▸ Exercise prompt
Only one span belongs in the answer: the line holding "Instruction: Clear the search with" through the last line of the entries below, retyped exactly.

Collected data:
++++++++

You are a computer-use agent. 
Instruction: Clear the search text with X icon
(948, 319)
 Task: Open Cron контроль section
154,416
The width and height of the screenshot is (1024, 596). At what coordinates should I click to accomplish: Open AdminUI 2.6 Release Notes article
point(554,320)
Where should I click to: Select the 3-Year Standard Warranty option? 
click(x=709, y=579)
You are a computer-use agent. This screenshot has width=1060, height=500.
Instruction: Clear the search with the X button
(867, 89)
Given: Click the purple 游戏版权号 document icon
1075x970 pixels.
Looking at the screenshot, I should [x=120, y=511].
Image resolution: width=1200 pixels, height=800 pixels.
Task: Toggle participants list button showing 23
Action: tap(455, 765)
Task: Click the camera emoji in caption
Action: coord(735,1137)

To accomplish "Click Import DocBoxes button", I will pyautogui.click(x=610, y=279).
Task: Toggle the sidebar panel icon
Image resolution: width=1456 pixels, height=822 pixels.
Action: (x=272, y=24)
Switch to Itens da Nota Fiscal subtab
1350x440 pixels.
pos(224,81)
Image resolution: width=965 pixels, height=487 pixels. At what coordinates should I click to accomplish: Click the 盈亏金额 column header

++++++++

▸ Completed exercise
Instruction: Clear the search with the X button
(867, 89)
Given: Click the purple 游戏版权号 document icon
1075x970 pixels.
Looking at the screenshot, I should [x=120, y=511].
Image resolution: width=1200 pixels, height=800 pixels.
Task: Toggle participants list button showing 23
Action: tap(455, 765)
Task: Click the camera emoji in caption
Action: coord(735,1137)

To accomplish "Click Import DocBoxes button", I will pyautogui.click(x=610, y=279).
Task: Toggle the sidebar panel icon
Image resolution: width=1456 pixels, height=822 pixels.
Action: (x=272, y=24)
Switch to Itens da Nota Fiscal subtab
1350x440 pixels.
pos(224,81)
Image resolution: width=965 pixels, height=487 pixels. At what coordinates should I click to accomplish: Click the 盈亏金额 column header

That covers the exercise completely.